Homilía de Mons. Adolfo González Montes en el XXIV aniversario de la consagración episcopal

Lecturas bíblicas: Is 6,1-8; Sal 39,2.4.7-10 (R/. «Aquí estoy, Señor, para hacer tu voluntad»); Col 1,24-29; Aleluya: Mc 1,17 («Venid conmigo -dice el Señor- y os haré pescadores de hombres»); Lc 5,1-11

Queridos hermanos sacerdotes, religiosas y seminaristas; y queridos fieles laicos;

Queridos hermanos y hermanas:

Se cumple hoy por la misericordia de Dios el XXIV Aniversario de mi consagración episcopal en la Catedral del Salvador de Ávila. Cinco años después dispuso el Señor que fuera trasladado a esta Iglesia de Almería, donde se cumplen el próximo día 7 del corriente diecinueve años ejerciendo el ministerio apostólico como pastor de esta Iglesia particular, en la que el Señor ha querido que fuera fundamento visible de su unidad y vínculo de comunión eclesial[1].

Han sido años ilusionados de generosa dedicación al ministerio pastoral sin reservas, años fructíferos que han hecho posible un cambio muy profundo de las condiciones de una Iglesia diocesana que, a mi llegada, requería estructuración y consolidación espiritual y material, sucediendo en el tiempo el ministerio de mi venerado predecesor, al que cumplió esforzarse con denuedo por el crecimiento espiritual del presbiterio, apenas salido de unas décadas de especial dificultad tras la crisis posconciliar. A él correspondió trasladar la comunidad de seminaristas mayores a la capital diocesana, devolviéndola a Almería después de un cuarto de siglo en Granada, hondamente afectada por la crisis eclesial.

Por mi parte, ha sido decisión conscientemente asumida continuar la labor de mi predecesor y consolidar los logros de su pontificado, apostando con mi propio genio y saber por todo cuanto han exigido de mí los años que me ha tocado ser pastor de esta Iglesia, que me es tan amada, con la que el Señor quiso desposarme. Los textos sagrados que hemos escuchado iluminan el ejercicio de mi servicio pastoral con la luz de la revelación divina que esclarece la naturaleza del ministerio como institución de fundación divina.

•••

• DETALLE DE TAREA
Determine si cada afirmación concuerda con la homilía y responda sí o no, citando textualmente las palabras que lo deciden: (a) la consagración episcopal se celebró en la Catedral del Salvador de Ávila; (b) el traslado a la Iglesia de Almería se produjo diez años después de la consagración; (c) la comunidad de seminaristas mayores había permanecido un cuarto de siglo en Granada. El listado no tiene ninguna función en este ejercicio.

• EXTRACTO DEL LISTADO
•••

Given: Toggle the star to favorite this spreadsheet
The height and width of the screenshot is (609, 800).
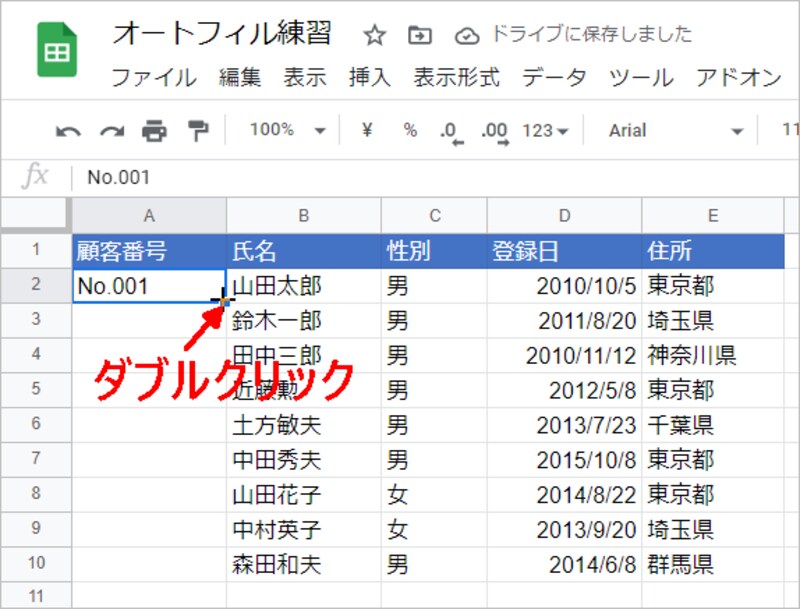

•••

• RESPUESTA ESCRITA
(a) Sí: «mi consagración episcopal en la Catedral del Salvador de Ávila».
(b) No: «Cinco años después dispuso el Señor que fuera trasladado a esta Iglesia de Almería».
(c) Sí: «devolviéndola a Almería después de un cuarto de siglo en Granada».